• _What is expected_
Reproduce word for word the stretch of the soil heavy metal passage below from "Considering maximum heavy" through "and Revitt, 1982).".

• _Provided passage_
____________________

Considering maximum heavy metal loads, the highest concentrations are reached at point FV-3 for Ni (474.3 mg kg−1), Cr (1290.3 mg kg−1), Sn (>3000 mg kg−1) and Cd (4.1 mg kg−1), followed by MP-4 and MP-5 and AM-2 with additional higher loads. Critical legal maximum values for Ni (residential area) are reached by 100.0 % of sampling points at FV and 80.0 % at KB and MP (Fig. 2). The legal maximum value for Cr (playground) is reached at a maximum of 40.0 % of all points at site AM and MP. It could therefore be concluded that single pollution hot spots occur in the inner city area of Marburg. The origin of these hot spots cannot be attributed exclusively to traffic, as stated in the majority of other studies dealing with heavy metals in urban soils (Yan et al., 2013; Herngren et al., 2006; Duong and Lee, 2011; Bryan Ellis and Revitt, 1982).

____________________

• _Source data_
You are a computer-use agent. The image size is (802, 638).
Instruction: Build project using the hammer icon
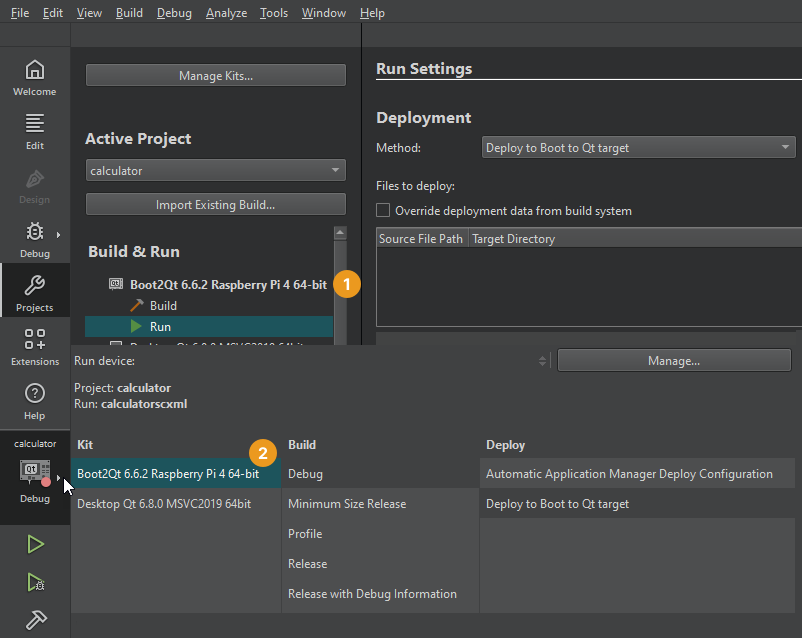coord(35,620)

____________________

• _Complete output_
Considering maximum heavy metal loads, the highest concentrations are reached at point FV-3 for Ni (474.3 mg kg−1), Cr (1290.3 mg kg−1), Sn (>3000 mg kg−1) and Cd (4.1 mg kg−1), followed by MP-4 and MP-5 and AM-2 with additional higher loads. Critical legal maximum values for Ni (residential area) are reached by 100.0 % of sampling points at FV and 80.0 % at KB and MP (Fig. 2). The legal maximum value for Cr (playground) is reached at a maximum of 40.0 % of all points at site AM and MP. It could therefore be concluded that single pollution hot spots occur in the inner city area of Marburg. The origin of these hot spots cannot be attributed exclusively to traffic, as stated in the majority of other studies dealing with heavy metals in urban soils (Yan et al., 2013; Herngren et al., 2006; Duong and Lee, 2011; Bryan Ellis and Revitt, 1982).